Vivian
baru saja melangkah keluar dari apartemen ketika sosok Ael tiba-tiba saja
muncul dan menghalangi jalannya. Tubuhh menjulang itu berdiri tepat di depan
Vivian sambil menyedekapkan tangannya. Mood
Vivian yang sedang cerah-cerahnya tiba-tiba berubah mendung. Gloomy seketika. Dengan kesal ia
bergeser ke kanan untuk melanjutkan langkahnya tapi dengan cepat Ael kembali
menghalanginya. Akhirnya ia bergeser kea rah kiri, namun lagi-lagi Ael menutup
aksesnya untuk keluar.
“Minggir deh! Gue udah telat!” Perintahnya.
“Gue mau bikin perjanjian dulu sama lo!” Tegas Ael.
Vivian mengerutkan keningnya. Perjanjian? Perjanjian apa?
Jual-beli? Hutang-piutang? “Gue nggak ada waktu buat maen-maen nggak jelas sama
lo!”
“Siapa yang mau main-main sih Yang. Gue serius!”
“Ya udah apaan?” Akhirnya Vivian pasrah. Tidak ada
gunanya berdebat lama-lama dengan makhluk sinting di depannya ini. Yang ada
waktunya semakin terbuang percuma.
“Oke! Gue mau, ntar siang lo makan siang bareng gue!”
Jawab Ael. Sama sekali bukan tawaran atau permintaan. Itu pernyataan yang jelas
sekali tidak bisa dibantah.
“Nggak bisa! Gue ada janji mau makan bareng Indra.” Tolak
Vivian. Dirinya memang sudah ada janji untuk makan siang bersama Indra – atasan
sekaligus sahabatanya sejak kuliah.
Ael mengerutkan keningnya. Sejak kapan Ivy punya pacar?
Tanyanya dalam hati. “Indra siapa?” Tanyanya kepo.
“Kepo banget sih lo!” Vivian merasa tidak perlu menjawab
pertanyaan Ael. Waktunya justru akan semakin terbuang percuma. “Udah ya Ael.
Gue nggak punya banyak waku. Gue udah telat!”
“Nggak peduli! Lo nggak iya-in, lo nggak ngantor!” Jawab
Ael tidak peduli. Vivian menggeram dalam hati. Ia mengutuki dirinya sendiri
yang sialnya harus bertemu dengan orang yang cuek, nggak peduli dan percaya
dirinya sejuta seperti laki-laki menyebalkan ini.
“Oke! Tapi gue harus ngomong dulu sama Indra.” Lagi-lagi
Vivian hanya bisa pasrah. Di-iyain aja deh. Nggak mungkin gue nggak masuk
kantor, walaupun sebenernya gue rasa gue butuh banget libur sekarang.
‘Indra itu siapa sih?” Lagi-lagi Ael menanyakan Indra.

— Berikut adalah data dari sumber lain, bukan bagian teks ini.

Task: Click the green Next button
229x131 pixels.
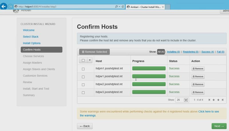Action: point(219,126)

Bête juga dia kalo dari tadi nanya tapi nggak dijawab-jawab. Baru saja Vivian
hendak menjawab…. “Jawab aja langsung. Nggak usah ngatain gue kepo.” Sambungnya.

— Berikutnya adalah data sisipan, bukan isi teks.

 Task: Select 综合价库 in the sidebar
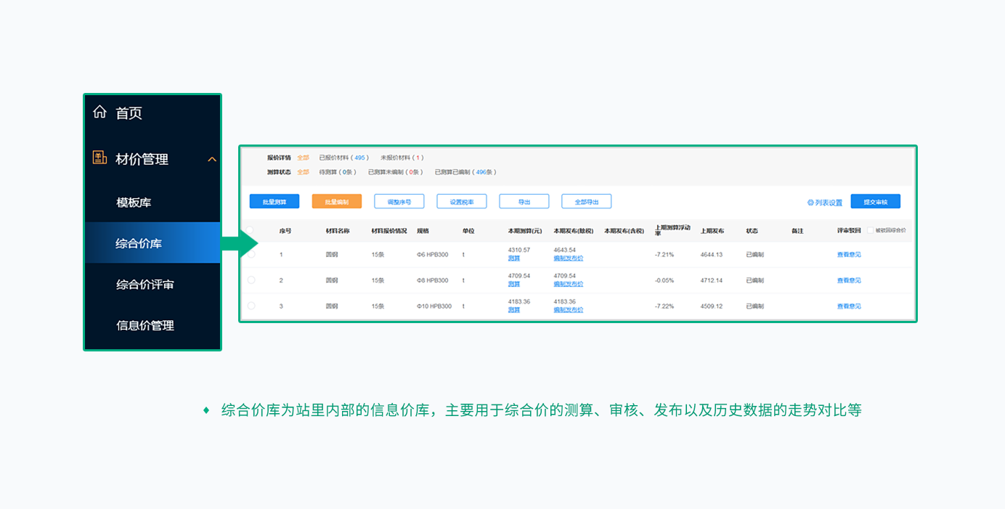[x=139, y=243]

Vivian menarik napas panjang. “Atasan gue!” Jawab Vivian
akhirnya. Ael tidak berkomentar. Ia hanya memandang Vivian dengan tatapan
menyelidik. Seorang sekertaris makan siang dengan atasannya. Bukan berarti
tanpa alsan, kan? Pasti ada sesuatu.
“Biar gue aja yang ngomong!” Ucap Ael tiba-tiba.

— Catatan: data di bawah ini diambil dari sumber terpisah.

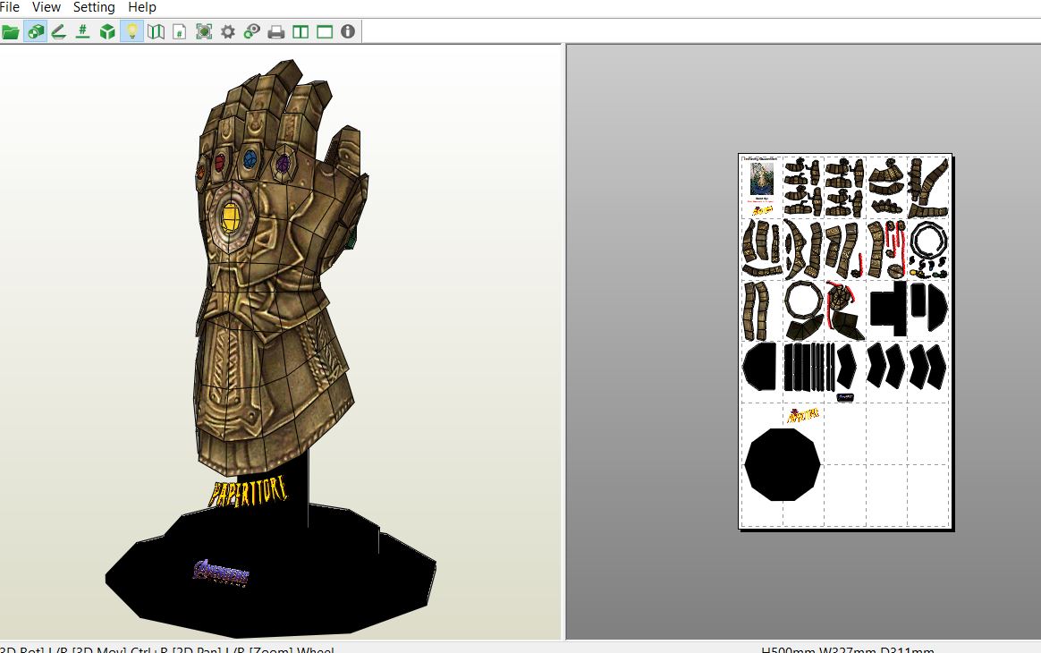Open a Pepakura model file
The width and height of the screenshot is (1041, 653).
12,30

“Ha?” Vivian hanya melongo mendengarnya. Otaknya masih
berusaha mencera apa yang baru saja dikatakan Rafael. Ael mau ngomong sama
Indra? Mau ngomong apa? Tiba-tiba Rafael menarik salah satu tangan Vivian dan
menyeretnya untuk mengikutinya.
“Eh…eh… tunggu tunggu! Lo mau bawa gue kemana?” Vivian
bertanya di sela-sela langkah tergesanya yang berusaha menyeimbangkan dengan
langkah-langkah panjang Rafael. “Lepasin! Sakit tau!” Teriaknya. Tapi Ael sama
sekali tidak menggubris teriakan Vivian itu. Yang ada cengkramannya malah
semakin kuat dan ia semakin menyeret Vivian.